Question

Find the particular solution to the differential equation \(y^{\prime} x^{2}=y\) that passes through \(\left(1, \frac{2}{e}\right)\), given that \(y=C e^{-1 / x}\) is a general solution.

Short answer

The particular solution is \( y = 2 e^{-1/x} \).

Step-by-step solution

Write Down the General Solution

The general solution to the differential equation is given as \( y = C e^{-1/x} \).

Apply the Initial Condition

Use the initial condition provided in the problem, which is \( y(1) = \frac{2}{e} \). Substitute \( x = 1 \) and \( y = \frac{2}{e} \) into the general solution: \[ \frac{2}{e} = C e^{-1/1} = C e^{-1}. \]

Solve for the Constant C

To find \( C \), solve the equation from Step 2: \[ \frac{2}{e} = C e^{-1} \]. Divide both sides by \( e^{-1} \) to isolate \( C \): \[ C = \frac{2}{e} \cdot e = 2. \]

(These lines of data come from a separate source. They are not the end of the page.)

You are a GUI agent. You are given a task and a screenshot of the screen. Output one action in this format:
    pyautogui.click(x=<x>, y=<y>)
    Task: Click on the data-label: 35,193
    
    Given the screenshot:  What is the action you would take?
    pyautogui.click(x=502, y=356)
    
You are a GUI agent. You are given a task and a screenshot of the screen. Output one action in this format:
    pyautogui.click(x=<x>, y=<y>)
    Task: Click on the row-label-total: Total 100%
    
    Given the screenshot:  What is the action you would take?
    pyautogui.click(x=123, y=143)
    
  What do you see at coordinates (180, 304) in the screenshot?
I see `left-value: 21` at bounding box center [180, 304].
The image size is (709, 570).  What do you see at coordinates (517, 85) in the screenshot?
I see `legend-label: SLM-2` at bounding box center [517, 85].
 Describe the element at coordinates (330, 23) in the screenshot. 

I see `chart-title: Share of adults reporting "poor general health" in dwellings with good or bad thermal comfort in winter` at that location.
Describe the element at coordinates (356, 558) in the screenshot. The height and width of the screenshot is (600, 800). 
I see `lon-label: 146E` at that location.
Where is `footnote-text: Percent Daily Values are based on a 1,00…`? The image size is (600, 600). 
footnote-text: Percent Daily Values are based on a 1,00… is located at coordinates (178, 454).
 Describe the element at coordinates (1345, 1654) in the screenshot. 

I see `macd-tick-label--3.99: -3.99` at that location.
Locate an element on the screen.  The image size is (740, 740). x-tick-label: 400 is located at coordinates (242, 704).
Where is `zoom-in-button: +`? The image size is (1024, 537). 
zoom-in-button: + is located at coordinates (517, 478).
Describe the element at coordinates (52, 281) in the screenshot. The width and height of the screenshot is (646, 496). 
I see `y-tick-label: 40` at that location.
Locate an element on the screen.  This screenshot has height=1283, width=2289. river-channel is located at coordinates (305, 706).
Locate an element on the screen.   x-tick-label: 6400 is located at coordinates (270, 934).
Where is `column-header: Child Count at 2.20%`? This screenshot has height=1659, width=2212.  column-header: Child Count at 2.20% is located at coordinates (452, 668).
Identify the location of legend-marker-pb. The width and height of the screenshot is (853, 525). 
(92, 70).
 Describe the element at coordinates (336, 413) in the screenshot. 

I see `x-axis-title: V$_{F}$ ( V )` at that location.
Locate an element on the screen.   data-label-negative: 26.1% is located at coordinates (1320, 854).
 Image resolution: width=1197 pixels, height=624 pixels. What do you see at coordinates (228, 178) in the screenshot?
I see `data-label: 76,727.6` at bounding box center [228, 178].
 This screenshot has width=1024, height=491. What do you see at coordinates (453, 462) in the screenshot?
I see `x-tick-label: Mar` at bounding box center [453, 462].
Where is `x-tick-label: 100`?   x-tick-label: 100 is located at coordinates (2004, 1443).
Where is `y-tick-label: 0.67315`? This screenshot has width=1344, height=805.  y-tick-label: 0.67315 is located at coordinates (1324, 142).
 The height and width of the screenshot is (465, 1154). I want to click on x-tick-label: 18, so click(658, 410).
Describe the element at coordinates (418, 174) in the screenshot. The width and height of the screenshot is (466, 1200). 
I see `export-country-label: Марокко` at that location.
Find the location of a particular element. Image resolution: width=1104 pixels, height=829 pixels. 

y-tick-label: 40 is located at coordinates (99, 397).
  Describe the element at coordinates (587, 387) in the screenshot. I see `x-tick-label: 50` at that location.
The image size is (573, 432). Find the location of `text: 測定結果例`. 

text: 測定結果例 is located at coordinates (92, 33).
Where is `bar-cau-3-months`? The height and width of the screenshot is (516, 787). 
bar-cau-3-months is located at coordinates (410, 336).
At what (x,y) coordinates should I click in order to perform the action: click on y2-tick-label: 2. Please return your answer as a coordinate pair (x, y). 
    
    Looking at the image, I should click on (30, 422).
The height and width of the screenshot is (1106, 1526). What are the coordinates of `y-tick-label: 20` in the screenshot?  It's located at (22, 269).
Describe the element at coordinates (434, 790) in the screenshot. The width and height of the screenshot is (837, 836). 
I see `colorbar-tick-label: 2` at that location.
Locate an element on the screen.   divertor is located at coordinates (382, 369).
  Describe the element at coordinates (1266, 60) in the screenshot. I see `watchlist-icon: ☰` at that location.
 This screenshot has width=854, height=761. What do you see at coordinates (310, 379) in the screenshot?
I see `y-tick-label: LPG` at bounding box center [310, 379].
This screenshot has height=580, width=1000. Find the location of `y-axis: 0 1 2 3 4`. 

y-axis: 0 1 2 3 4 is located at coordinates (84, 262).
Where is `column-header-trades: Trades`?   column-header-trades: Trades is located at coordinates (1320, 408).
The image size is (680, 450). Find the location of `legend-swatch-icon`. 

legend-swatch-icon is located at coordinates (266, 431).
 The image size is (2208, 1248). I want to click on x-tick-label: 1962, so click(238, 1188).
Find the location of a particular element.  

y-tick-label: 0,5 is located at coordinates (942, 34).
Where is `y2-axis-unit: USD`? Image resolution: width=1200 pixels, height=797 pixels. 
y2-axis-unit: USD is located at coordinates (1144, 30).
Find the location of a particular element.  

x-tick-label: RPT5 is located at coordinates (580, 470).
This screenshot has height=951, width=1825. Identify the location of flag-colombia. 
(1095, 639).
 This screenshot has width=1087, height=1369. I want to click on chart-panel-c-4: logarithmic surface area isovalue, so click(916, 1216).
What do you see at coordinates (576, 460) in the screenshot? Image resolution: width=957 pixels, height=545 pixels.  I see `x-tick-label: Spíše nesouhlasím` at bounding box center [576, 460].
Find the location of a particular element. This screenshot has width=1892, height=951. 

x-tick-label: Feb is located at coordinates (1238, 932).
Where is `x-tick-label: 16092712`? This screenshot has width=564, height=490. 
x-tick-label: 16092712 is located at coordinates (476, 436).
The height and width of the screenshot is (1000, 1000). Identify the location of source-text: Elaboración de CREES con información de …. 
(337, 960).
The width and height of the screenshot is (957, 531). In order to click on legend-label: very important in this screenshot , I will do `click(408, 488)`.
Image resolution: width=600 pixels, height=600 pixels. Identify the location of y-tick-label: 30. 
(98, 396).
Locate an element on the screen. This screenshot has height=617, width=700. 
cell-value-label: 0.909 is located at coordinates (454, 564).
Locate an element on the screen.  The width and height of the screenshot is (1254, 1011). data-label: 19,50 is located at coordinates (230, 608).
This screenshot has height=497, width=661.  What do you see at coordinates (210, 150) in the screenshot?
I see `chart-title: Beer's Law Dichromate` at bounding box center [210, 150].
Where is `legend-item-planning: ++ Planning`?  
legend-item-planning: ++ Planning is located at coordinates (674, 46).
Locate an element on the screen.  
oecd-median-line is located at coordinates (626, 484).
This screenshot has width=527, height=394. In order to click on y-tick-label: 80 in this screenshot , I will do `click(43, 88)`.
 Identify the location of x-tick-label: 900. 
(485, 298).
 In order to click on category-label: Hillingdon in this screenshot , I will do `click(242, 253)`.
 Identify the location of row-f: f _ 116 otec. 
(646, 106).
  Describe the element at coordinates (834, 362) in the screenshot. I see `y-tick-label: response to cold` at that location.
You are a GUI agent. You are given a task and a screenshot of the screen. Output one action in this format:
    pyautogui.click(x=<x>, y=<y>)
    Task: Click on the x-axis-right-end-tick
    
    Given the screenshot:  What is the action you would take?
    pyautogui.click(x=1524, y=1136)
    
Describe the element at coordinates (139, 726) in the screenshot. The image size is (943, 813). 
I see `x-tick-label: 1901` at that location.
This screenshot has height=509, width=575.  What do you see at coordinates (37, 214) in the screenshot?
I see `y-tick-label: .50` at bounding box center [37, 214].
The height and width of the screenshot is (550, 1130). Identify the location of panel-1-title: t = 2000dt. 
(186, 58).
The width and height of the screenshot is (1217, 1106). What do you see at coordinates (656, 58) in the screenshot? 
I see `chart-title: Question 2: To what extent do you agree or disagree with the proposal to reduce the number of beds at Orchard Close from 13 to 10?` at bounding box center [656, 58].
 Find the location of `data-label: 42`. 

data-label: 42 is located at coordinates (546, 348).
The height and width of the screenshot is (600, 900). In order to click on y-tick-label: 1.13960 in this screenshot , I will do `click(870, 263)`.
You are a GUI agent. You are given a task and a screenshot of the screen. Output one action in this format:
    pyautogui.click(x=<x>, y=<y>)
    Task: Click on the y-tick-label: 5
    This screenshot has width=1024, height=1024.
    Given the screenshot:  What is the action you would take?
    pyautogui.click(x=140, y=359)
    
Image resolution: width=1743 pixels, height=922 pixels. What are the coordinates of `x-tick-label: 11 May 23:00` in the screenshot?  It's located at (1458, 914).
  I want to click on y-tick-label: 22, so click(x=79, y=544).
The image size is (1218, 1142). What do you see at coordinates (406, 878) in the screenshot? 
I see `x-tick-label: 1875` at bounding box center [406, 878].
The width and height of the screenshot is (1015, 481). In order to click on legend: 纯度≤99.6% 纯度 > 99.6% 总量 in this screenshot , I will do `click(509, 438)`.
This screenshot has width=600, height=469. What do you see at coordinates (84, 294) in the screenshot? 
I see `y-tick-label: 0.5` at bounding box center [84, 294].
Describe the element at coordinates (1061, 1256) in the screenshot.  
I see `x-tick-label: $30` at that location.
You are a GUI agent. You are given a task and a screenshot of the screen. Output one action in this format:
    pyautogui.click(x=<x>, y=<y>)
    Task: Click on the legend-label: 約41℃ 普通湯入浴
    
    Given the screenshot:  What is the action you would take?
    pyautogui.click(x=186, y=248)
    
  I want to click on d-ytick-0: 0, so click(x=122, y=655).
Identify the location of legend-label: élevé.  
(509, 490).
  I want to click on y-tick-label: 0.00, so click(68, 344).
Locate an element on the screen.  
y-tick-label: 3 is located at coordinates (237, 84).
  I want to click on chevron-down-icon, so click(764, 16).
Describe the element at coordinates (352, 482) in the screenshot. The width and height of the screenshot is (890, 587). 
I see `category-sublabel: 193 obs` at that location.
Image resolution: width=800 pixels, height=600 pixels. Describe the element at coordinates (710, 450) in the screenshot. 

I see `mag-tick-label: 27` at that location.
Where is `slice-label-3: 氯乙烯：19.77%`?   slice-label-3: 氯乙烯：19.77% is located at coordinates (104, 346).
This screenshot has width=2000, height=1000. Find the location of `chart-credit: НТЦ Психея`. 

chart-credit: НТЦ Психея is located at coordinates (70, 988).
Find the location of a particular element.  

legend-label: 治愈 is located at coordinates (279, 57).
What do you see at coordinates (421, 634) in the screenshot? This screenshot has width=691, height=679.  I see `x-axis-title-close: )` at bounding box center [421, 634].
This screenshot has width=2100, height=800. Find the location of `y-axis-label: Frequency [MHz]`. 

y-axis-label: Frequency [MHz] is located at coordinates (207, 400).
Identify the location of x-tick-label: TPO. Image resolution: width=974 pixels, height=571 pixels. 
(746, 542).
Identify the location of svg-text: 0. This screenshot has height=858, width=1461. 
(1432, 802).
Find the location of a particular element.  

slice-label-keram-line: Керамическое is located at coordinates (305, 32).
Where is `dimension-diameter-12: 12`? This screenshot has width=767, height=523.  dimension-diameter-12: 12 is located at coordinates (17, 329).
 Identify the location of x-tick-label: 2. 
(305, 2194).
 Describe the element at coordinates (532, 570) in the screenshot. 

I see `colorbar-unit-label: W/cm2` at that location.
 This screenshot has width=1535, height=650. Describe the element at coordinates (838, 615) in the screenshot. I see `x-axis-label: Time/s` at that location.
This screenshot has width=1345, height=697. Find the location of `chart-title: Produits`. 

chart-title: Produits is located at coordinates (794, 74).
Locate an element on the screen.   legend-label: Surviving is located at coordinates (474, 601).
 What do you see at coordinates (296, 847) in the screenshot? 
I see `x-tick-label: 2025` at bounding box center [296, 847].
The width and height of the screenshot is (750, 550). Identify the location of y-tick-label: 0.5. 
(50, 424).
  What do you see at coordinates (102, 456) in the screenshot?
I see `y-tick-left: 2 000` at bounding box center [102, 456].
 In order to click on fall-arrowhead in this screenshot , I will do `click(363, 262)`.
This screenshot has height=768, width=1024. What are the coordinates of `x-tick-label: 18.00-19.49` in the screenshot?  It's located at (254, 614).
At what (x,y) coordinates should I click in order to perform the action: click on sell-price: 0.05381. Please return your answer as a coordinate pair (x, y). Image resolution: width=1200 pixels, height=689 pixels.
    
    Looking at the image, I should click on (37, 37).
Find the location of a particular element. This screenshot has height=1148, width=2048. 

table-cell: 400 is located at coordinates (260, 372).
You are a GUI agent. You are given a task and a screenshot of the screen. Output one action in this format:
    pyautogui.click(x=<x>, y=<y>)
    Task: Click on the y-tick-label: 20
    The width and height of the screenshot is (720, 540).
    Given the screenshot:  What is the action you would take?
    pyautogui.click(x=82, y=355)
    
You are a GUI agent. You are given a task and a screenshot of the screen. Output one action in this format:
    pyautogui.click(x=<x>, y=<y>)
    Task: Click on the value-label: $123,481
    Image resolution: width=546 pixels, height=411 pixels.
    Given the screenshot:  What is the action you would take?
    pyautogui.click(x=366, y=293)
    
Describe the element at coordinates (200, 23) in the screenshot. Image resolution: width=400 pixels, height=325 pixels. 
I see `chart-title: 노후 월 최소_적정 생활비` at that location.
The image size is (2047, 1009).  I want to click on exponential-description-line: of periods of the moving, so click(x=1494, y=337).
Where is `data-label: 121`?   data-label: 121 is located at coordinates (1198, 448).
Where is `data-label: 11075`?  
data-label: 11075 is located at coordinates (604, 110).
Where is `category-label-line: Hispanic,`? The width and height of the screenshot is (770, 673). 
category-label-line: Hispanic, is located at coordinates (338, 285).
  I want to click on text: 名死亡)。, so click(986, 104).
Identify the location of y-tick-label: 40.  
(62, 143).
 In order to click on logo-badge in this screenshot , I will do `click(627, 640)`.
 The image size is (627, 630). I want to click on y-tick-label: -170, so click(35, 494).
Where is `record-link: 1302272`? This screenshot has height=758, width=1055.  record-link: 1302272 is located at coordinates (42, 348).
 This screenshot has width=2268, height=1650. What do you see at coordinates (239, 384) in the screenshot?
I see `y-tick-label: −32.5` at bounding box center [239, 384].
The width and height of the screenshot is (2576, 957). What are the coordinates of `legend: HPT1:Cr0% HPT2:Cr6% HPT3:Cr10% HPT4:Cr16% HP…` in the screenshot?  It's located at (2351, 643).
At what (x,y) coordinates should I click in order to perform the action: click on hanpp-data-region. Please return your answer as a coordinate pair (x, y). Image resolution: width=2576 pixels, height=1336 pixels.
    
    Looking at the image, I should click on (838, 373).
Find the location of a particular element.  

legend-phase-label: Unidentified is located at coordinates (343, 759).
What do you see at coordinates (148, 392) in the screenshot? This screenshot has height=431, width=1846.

Write the Particular Solution

Substitute \( C = 2 \) back into the general solution \( y = C e^{-1/x} \) to obtain the particular solution: \[ y = 2 e^{-1/x}. \]

Key concepts

Particular Solution

A particular solution to a differential equation is one that satisfies not only the differential equation itself but also a given initial condition. In simpler terms, while a general solution provides a family of possible solutions, a particular solution pinpoints a singular solution by using specific initial values.
In the exercise provided, we identified the particular solution by starting with the general form, which is given as \( y = C e^{-1/x} \).
We then applied the initial condition \( y(1) = \frac{2}{e} \) to find the constant \( C \), resulting in the particular solution \( y = 2 e^{-1/x} \). This solution specifically accommodates the initial condition, aligning perfectly with the constraint set by the given point.

General Solution

The general solution of a differential equation is a solution that includes all possible solutions of that equation. It usually contains one or more constants, such as \( C \), which represent an entire set of solutions or a "family" of curves.
For the differential equation in question \( y' x^2 = y \), the given general solution is \( y = C e^{-1/x} \).
This formula represents a continuous family of solutions where each value of \( C \) generates a different curve, allowing flexibility to meet various initial conditions. The beauty of a general solution lies in its adaptability to different scenarios by tweaking the constant values based on specific constraints.

Initial Condition

An initial condition in the context of differential equations acts as a guideline to help zero in on a specific solution from a family of solutions provided by the general solution. It is a specific point on the solution curve that the particular solution must pass through.
In our problem, the initial condition is \( y(1) = \frac{2}{e} \). This condition tells us that when \( x = 1 \), the value of \( y \) should be \( \frac{2}{e} \).
This piece of information allows us to determine the constant \( C \) in the general solution equation. By substituting the initial condition into the general solution, we found that \( C = 2 \). This transforms the general solution to a particular one which precisely meets the initial condition, offering a specific solution perfectly tailored to this point.